Now I had a lot of naysayers about the wisdom of me taking that first trip when I had just finished radiation and still had the drip of Herceptin going, the loudest of which was the voice of reason in my own bald noggin. I realized that I was in no physical shape to trutz two little kids through the massive undertaking of flying, touring four parks in four days, and lasting through 12 hour days in the heat. Beyond broke, I was digging into rapidly dwindling emergency savings to take the trip. But as with most things in life that I really want, when my Pop or other logical adults like my alter-ego voice in my own head reminded me of the sensible thing to do, I didn’t listen.

For some reason, going to Disney represented so much more to me than a vacation. It was about being normal again and bonding with my kids in that familiar way that we had about us before cancer came. It was about giving them the tradition of joy my mom and I had there together. It was about saying that cancer was behind us and promising them that good times were just a day away.

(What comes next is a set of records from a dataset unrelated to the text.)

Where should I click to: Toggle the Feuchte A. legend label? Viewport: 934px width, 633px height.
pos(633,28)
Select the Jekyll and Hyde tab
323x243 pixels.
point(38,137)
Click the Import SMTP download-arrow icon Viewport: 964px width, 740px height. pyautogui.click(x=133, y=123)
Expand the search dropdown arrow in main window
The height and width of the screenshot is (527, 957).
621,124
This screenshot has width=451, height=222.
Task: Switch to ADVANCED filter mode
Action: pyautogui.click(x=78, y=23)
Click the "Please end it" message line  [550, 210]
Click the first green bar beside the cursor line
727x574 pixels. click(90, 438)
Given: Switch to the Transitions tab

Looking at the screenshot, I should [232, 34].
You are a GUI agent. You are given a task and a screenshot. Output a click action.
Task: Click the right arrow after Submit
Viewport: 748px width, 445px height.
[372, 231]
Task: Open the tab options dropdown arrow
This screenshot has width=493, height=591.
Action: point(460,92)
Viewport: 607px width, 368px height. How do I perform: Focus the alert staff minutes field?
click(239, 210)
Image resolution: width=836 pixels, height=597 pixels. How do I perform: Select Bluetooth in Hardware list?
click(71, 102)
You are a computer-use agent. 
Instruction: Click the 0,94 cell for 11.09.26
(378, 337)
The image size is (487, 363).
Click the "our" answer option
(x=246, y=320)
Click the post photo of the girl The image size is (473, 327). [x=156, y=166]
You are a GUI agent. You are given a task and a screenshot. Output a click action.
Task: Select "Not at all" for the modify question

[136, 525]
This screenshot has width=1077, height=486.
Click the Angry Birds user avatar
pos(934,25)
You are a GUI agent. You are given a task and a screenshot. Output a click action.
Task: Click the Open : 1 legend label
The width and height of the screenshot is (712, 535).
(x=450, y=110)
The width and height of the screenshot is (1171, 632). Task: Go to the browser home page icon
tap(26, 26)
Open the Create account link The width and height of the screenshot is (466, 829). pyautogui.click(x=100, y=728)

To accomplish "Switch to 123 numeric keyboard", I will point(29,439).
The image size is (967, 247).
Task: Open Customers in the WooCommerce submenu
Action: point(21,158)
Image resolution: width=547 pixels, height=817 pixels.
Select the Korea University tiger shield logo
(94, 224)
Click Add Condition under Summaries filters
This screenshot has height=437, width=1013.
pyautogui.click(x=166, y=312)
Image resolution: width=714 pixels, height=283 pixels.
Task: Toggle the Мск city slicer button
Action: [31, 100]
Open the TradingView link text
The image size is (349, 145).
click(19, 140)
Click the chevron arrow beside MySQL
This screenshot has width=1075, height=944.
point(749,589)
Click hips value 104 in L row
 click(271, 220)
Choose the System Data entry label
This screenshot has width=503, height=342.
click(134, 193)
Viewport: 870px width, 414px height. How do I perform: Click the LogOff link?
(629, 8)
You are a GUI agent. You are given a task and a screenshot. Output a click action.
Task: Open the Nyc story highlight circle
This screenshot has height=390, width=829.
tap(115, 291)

It was mostly about too, I suspect honestly, the fear that it was the last chance to get them to Disney World. It was hard for me to believe in the future.

As I think back on the evolvement of our trips over these last five years, it seems that the tempo of each one has mirrored much of where my life and healing was at that point. That first year out I led my life at a frantic pace, wanting to squeeze ALL of life in because I was scared I’d miss something, scared there would be no tomorrow. And too, that first trip to Orlando was kind of an awful Disney Overdrive, a busy bee buzzing through the parks. Sometimes now, as I look back on it I feel sad when I remember the intensity of the trip, how much I crammed into it so that they would see every last thing, and do every last thing, and remember every last thing– afraid we’d miss something; afraid it would be, well, our last thing. We got up early for magic hours, and stayed up late to see every fireworks show, every parade. Exhausted, hot, tired and cranky kids racing through the parks in a way I doubt they remember much more than a blur.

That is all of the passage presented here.